One of the most appealing things about Caine’s books is the ambiguity of the characters. Goodies can act like baddies and vice versa, and enemies can develop grudging respect for each other.
Very little in Morganville is black and white, and that’s how Caine likes it. “I always like to write the villains from their standpoint,” she says. “As far as they’re concerned they’re not the villains, they’re just trying to get by. They have reasons for doing what they do. So for me, it makes for more complex and richer characters, and I think it’s more true to life.”
Of course, when talking to someone who writes young adult fiction about vampires, it’s hard to avoid the T-word. Caine has been writing about the undead for 20 years, long before Stephenie Meyer’s Twilight, but she sees the rise of Edward Cullen as a positive development.
“Those books did what someone always does for a genre – they brought it to mainstream prominence,” she says. “Anne Rice did the same thing in the 1970s. All of vampire fiction benefited [from Twilight] because suddenly the genre became more visible, more popular, everyone started reading it.”
Caine always knew her vampire story was not going to be an Edward-and-Bella-style romance. “I was trying to do something with a lot of friendship,” she says. While Claire’s relationship with Shane is an important part of the books, it’s not the core.
“I wanted to do something different – at the beginning I said it’s not going to be a romance, it’s going to be action adventure with romantic elements. And that’s what I’ve tried for.”
In fact, with its deftly managed cast, witty dialogue and compelling villains, the Morganville books are the best teen vampire adventures since Joss Whedon’s groundbreaking television series, Buffy the Vampire Slayer.

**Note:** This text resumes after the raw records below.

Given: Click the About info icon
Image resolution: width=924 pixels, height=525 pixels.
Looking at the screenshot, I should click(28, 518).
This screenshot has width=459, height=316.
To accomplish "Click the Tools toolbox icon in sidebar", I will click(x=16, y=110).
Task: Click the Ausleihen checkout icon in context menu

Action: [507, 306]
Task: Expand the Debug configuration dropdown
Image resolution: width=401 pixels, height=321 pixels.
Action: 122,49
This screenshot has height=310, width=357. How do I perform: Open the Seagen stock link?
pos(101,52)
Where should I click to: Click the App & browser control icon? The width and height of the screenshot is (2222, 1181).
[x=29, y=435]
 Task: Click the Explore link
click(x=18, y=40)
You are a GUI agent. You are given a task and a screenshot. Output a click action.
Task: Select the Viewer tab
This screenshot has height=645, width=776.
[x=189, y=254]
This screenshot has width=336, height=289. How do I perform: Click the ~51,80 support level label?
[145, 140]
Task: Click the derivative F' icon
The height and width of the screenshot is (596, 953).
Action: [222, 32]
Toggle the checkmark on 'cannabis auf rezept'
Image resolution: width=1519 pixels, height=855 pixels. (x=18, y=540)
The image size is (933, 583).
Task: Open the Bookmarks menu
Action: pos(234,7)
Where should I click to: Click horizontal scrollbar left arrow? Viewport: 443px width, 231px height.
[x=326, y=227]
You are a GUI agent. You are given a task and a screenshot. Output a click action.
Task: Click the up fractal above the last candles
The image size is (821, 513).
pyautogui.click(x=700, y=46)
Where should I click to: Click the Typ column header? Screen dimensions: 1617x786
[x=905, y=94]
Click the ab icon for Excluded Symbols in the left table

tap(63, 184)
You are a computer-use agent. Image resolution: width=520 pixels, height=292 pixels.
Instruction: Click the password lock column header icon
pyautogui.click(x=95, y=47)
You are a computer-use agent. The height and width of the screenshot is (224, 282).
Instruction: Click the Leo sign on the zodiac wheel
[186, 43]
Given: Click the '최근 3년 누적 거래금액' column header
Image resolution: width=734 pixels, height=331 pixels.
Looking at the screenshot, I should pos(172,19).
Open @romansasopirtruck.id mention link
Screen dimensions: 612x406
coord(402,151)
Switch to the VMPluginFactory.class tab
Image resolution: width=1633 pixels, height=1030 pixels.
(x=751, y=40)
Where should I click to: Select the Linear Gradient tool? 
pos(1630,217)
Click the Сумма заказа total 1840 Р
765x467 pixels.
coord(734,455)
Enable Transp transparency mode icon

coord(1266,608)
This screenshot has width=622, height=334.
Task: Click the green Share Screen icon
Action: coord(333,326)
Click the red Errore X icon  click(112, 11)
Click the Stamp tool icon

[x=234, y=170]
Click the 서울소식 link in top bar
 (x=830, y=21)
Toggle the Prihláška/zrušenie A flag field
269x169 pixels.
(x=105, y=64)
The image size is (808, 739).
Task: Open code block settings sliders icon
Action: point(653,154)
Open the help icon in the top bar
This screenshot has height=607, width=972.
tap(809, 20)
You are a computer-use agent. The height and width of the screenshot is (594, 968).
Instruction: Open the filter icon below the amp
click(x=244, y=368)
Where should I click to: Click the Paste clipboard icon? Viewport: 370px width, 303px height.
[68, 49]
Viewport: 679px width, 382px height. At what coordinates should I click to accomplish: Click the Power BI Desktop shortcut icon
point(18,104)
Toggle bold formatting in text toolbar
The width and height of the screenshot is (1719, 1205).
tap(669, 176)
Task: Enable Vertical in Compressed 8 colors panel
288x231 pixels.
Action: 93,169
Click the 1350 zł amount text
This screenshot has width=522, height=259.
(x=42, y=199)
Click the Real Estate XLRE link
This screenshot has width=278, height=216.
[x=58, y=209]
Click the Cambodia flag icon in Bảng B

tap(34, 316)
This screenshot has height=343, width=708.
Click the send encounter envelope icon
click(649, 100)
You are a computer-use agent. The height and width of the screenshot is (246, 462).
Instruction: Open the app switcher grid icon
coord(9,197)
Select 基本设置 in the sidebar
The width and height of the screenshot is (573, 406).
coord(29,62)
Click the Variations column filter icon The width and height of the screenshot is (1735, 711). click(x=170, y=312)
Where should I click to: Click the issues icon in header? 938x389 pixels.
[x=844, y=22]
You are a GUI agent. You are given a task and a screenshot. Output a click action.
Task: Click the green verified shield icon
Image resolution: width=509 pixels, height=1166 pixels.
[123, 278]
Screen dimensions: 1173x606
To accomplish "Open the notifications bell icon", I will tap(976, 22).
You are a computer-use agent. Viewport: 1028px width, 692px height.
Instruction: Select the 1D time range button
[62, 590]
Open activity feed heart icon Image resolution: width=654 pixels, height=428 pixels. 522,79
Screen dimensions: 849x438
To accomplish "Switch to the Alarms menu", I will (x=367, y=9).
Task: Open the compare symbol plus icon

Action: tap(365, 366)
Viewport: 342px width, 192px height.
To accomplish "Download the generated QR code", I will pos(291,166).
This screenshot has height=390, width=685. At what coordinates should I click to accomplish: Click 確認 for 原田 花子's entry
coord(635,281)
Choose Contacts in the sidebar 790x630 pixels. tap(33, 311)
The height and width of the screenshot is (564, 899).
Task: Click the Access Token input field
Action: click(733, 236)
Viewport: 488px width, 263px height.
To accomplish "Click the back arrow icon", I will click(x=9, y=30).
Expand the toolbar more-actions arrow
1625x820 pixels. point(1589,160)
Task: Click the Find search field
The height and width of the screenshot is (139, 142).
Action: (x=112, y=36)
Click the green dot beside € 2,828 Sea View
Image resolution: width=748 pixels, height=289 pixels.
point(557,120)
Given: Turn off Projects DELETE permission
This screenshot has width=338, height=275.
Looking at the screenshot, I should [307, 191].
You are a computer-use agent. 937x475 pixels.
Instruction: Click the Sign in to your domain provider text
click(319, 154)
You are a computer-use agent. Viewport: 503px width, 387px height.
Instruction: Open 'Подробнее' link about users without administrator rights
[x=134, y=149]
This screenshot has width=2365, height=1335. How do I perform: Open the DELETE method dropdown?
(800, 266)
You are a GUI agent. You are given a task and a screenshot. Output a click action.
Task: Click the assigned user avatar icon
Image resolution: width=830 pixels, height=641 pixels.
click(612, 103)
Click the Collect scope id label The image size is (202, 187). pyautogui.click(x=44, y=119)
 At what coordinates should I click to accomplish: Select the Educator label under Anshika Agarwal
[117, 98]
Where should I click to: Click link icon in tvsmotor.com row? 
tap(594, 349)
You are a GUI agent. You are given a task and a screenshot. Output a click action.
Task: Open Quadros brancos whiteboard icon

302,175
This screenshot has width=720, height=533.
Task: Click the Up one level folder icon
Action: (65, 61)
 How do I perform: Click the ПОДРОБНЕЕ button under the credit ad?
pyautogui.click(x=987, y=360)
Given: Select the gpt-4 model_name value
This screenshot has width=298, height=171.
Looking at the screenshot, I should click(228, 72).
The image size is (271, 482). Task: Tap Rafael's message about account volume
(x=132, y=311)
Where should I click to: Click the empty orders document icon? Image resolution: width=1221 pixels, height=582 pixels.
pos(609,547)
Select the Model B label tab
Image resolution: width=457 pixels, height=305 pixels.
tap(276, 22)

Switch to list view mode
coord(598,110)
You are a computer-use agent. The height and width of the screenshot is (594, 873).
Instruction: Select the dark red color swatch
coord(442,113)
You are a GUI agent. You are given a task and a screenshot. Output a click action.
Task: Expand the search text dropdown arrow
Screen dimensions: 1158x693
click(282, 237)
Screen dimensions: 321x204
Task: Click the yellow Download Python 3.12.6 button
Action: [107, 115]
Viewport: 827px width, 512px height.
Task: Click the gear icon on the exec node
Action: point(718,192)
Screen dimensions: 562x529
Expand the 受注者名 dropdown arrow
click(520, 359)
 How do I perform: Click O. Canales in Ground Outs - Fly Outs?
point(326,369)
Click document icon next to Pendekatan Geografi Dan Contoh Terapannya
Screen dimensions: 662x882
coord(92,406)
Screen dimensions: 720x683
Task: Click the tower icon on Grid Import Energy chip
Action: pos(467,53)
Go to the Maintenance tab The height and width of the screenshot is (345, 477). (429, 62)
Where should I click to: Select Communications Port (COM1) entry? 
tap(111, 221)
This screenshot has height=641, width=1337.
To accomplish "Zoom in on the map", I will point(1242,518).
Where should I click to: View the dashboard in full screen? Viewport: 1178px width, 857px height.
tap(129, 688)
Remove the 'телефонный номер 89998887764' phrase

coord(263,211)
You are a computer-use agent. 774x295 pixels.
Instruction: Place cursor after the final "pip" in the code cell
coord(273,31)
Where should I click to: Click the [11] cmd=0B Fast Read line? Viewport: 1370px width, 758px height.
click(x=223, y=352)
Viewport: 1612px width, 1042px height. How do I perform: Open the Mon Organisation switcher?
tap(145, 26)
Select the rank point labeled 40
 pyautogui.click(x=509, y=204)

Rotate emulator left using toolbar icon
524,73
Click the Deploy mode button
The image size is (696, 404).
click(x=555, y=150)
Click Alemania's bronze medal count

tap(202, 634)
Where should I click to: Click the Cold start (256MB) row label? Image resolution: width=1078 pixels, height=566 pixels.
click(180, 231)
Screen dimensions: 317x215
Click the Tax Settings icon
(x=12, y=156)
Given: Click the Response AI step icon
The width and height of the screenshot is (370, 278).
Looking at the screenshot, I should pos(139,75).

“Buffy changed the way a lot of writers looked at how to blend comedy and action,” says Caine. “It was almost unprecedented. [It] had the humour and action and the almost gothic, rich, doomed romance. It was a really adventurous show and that’s kind of the aesthetic I’m going for.”
But what is it about vampires – who are, let’s not forget, basically smarter zombies without the decomposition – that appeals so?
“Every time we reimagine the vampire we’re projecting something on to it that’s very current,” says Caine. “They’re a pretty perfect reflection of humanity.” The 19th-century vampire captured contemporary fear of sexuality, while many thought Rice’s work reflected fear of STIs.
And today’s angsty teenage vamps? “It’s the great allure of the ‘secretly awesome outcast’,” says Caine. “In teen literature there’s a lot of ‘yes, I go to school and I’m like everyone else, but secretly I’m so much better and so much more complicated’. Who doesn’t feel like that in their teen years? Who doesn’t feel like nobody understands them? Vampire literature speaks really well to that.”
Which is part of what makes them so fun to write. Caine never thought the series would last this long – few young-adult series reach 12 books, and she’s now contracted to write at least three more.
But unusually, the Morganville series has got more popular as it progressed, with Black Dawn hitting bestseller lists in the US, UK and Australia.
And most importantly, says Caine, “I’m still having fun. If it was a chore, I wouldn’t do it just to make money. But as long as people enjoy them and I enjoy doing them, I’ll keep writing them.”
And when the vampire craze eventually does get staked, she knows it will always come back.
“Vampires are so versatile,” says Caine. “There’s no other monster that can take on so many forms as a vampire, that can be whatever we want it to be. That’s why I don’t think it will ever go away.”